■ STATED TASK
Quote word for word the stretch of the records from the line containing "Select the class icon beside CustomSession" through the end of the records, leaving out the pictures.
#####
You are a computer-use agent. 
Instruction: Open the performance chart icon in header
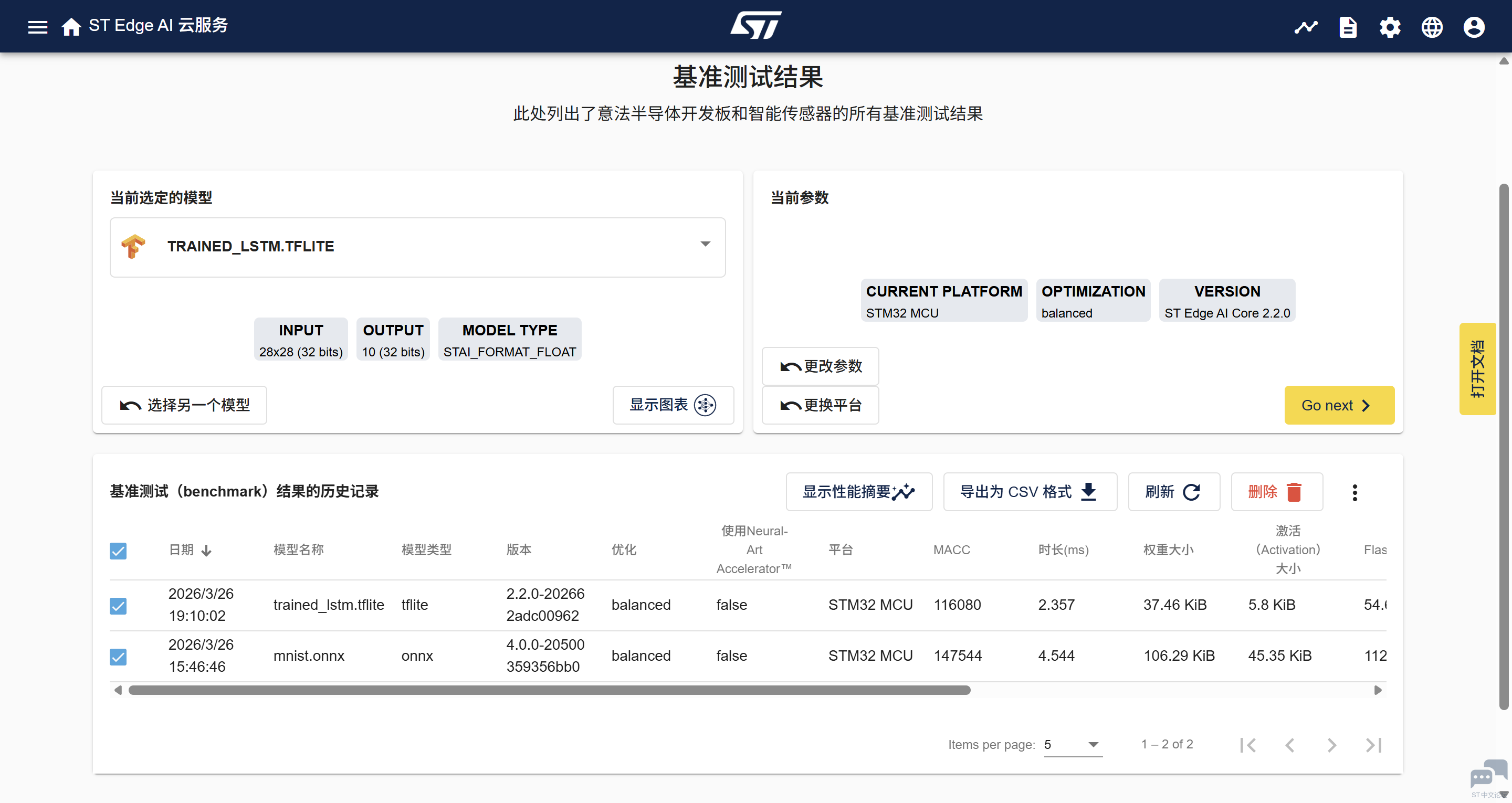click(x=1305, y=27)
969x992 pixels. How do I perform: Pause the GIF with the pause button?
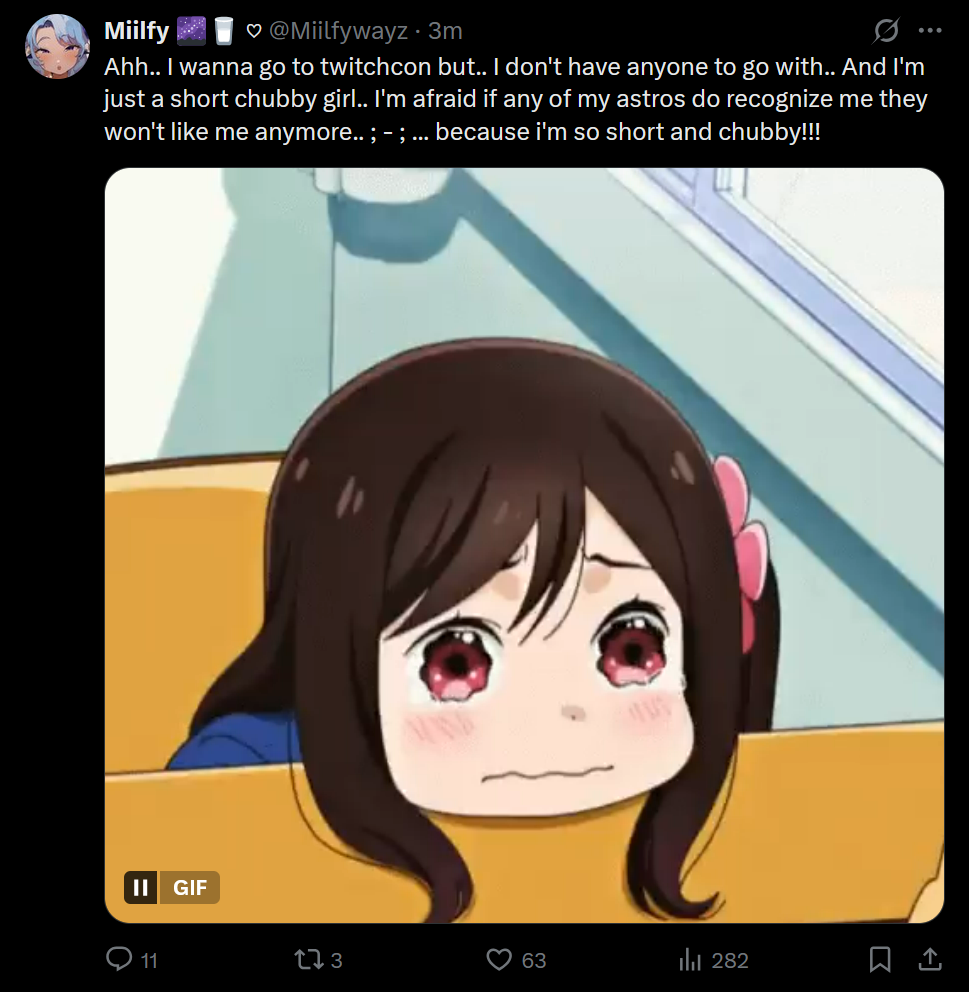point(140,887)
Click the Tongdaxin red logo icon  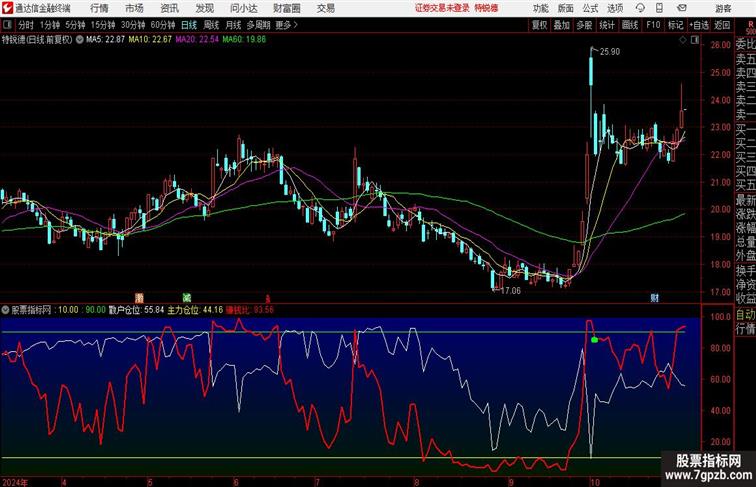[8, 8]
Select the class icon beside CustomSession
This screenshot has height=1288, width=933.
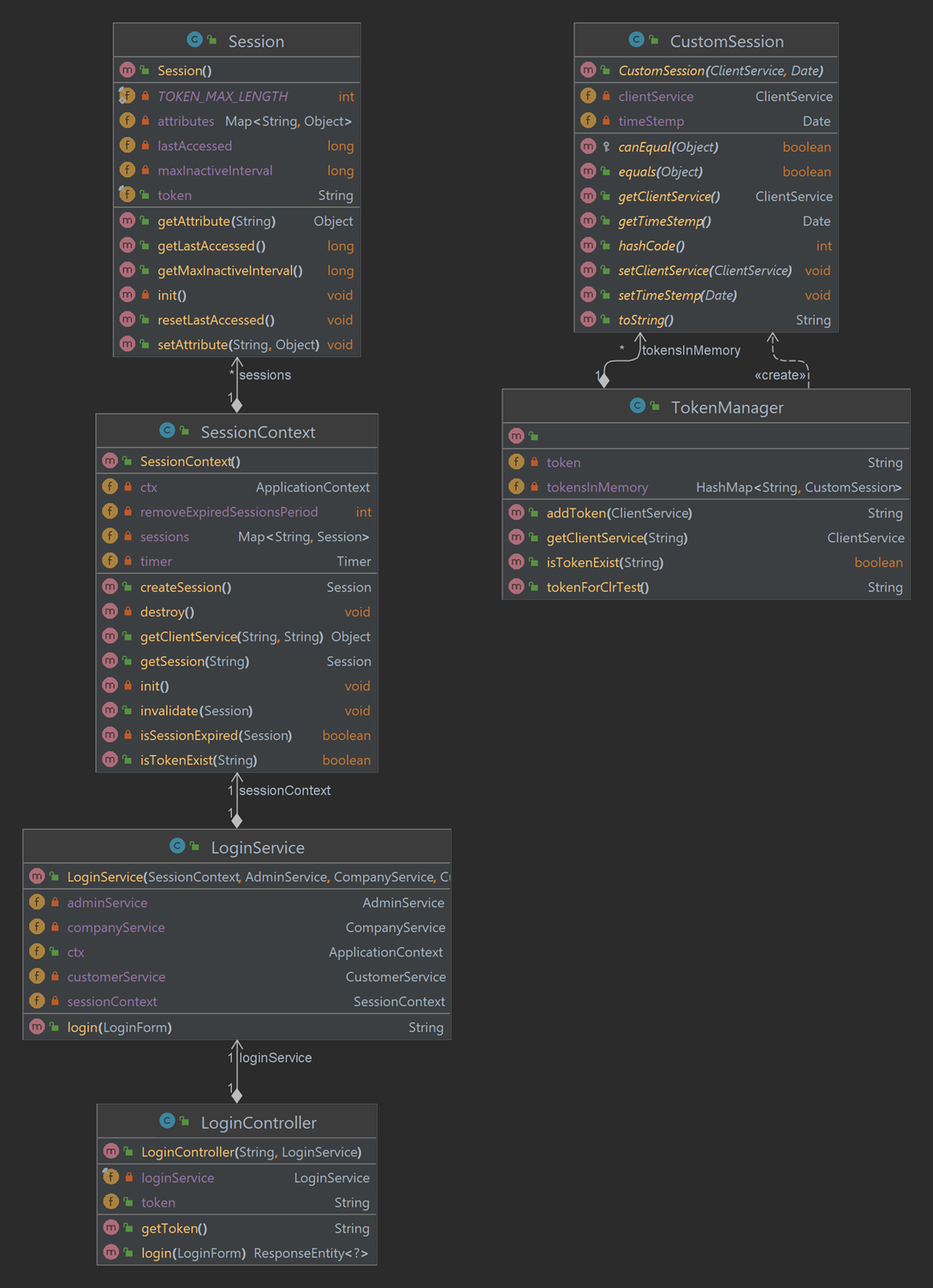click(x=637, y=39)
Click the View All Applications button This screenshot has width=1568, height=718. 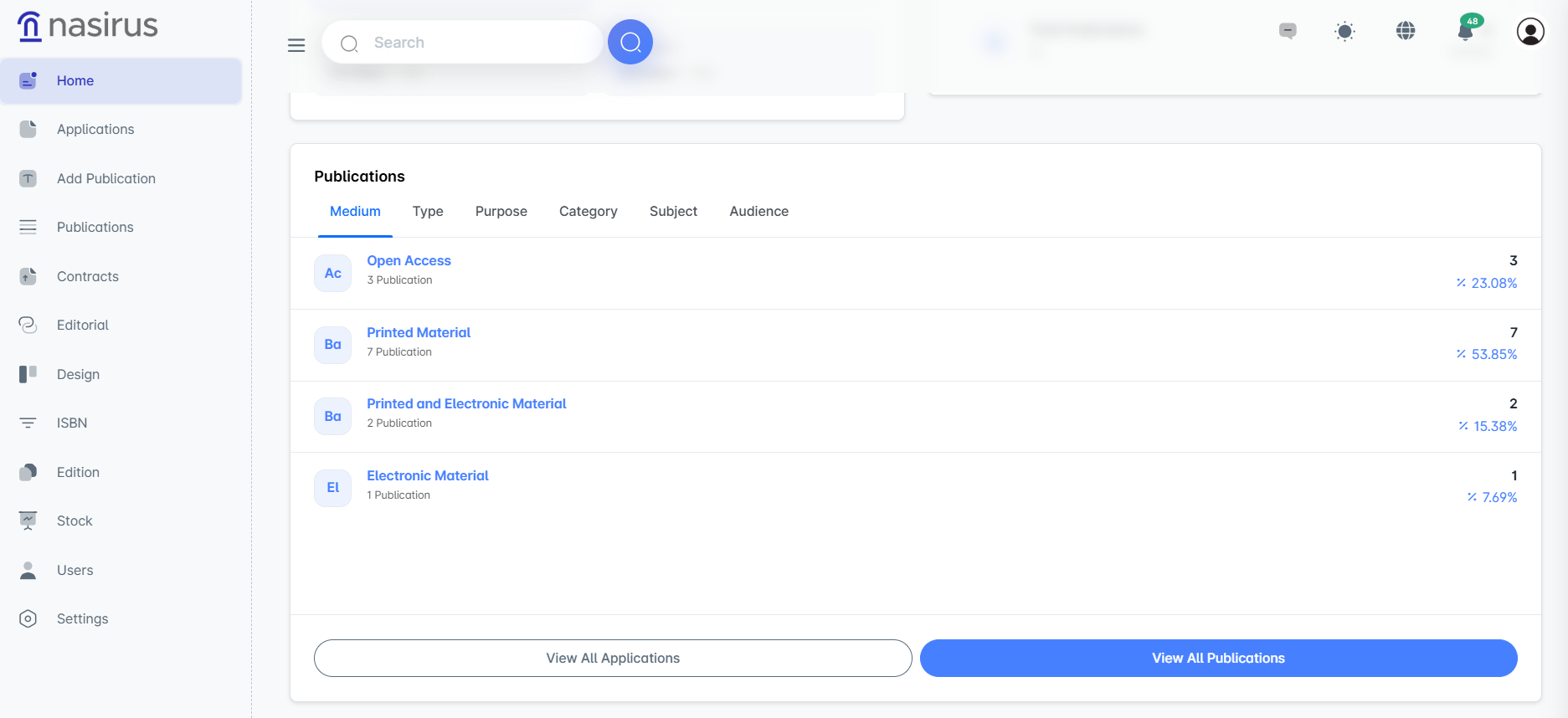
#####
■ EXERCISE ANSWER
Select the class icon beside CustomSession
This screenshot has height=1288, width=933.
click(x=637, y=39)
Click the View All Applications button This screenshot has width=1568, height=718. 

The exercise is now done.